Adele Ginzberg’s Sukkah

| Sukkot By :  Shuly Rubin Schwartz Chancellor and Irving Lehrman Research Professor of American Jewish History Posted On Oct 21, 2016 / 5777 | דבר אחר | A Different Perspective | Gender Holidays

Such a luscious array of branches and gourds proudly displayed by Adele Ginzberg—wife of JTS Talmud professor Louis Ginzberg—as she prepared to once again adorn the JTS sukkah!

This photo from The JTS Library evokes for me the loving care with which many early twentieth-century JTS faculty wives cultivated religious spirit and community. Ginzberg, or Mama G. as she was known, inherited the JTS sukkah project from Mathilde Schechter. For decades, she raised funds, shopped, and supervised the sukkah’s decoration with fresh fruits, vegetables, and greenery. Louis Finkelstein, JTS president at the time of the photo, noted that seeing it so adorned was “among the high points of my life during the whole year.” The large JTS sukkah now carries her name, in tribute to this dedication.

Known for her vivacious personality, warmth, and irreverence, Mama G. was a constant presence in the JTS community, attending her husband’s lectures and Shabbat services. She was also known for opening her home to the JTS community, especially to “her boys”—i.e., rabbinical students. After her husband’s death in 1953, she continued to host students for meals until shortly before she died in 1980 at the age of 93.
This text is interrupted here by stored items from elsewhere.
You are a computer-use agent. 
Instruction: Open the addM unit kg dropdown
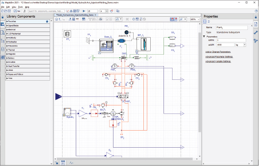pos(241,45)

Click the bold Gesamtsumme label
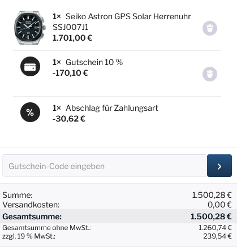pos(32,217)
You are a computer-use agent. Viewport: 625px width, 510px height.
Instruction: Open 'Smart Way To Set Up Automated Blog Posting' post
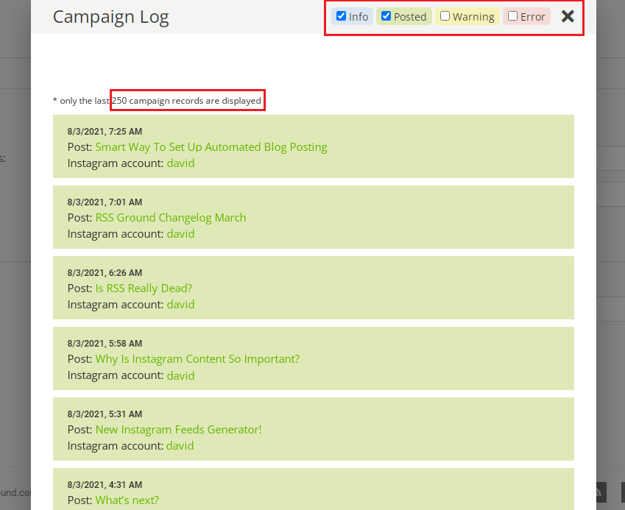click(x=211, y=147)
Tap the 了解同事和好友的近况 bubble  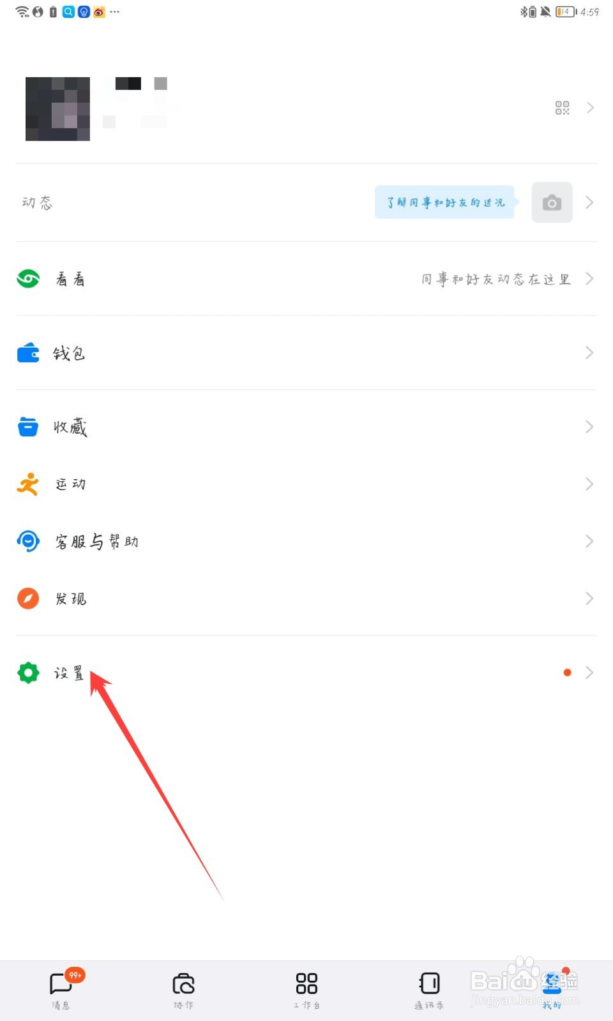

The younger woman in the photo is undoubtedly someone Mama G. mentored, perhaps someone she taught how to lead with a clear sense of purpose, fearlessness, wholeheartedness, and good humor. I identify with this woman, as I was privileged to be among the last students who fell under Mama G.’s spell. My late husband and I had the honor of walking her to shul weekly as she regaled us with JTS lore., I’ll never forget her homemade apple pie, which she served every Shabbat.

This year, as we enter our sukkot, let’s stop for a moment to recall the outsized impact that so many women have played over the years in nurturing the aesthetic beauty and warmth of the Jewish spirit.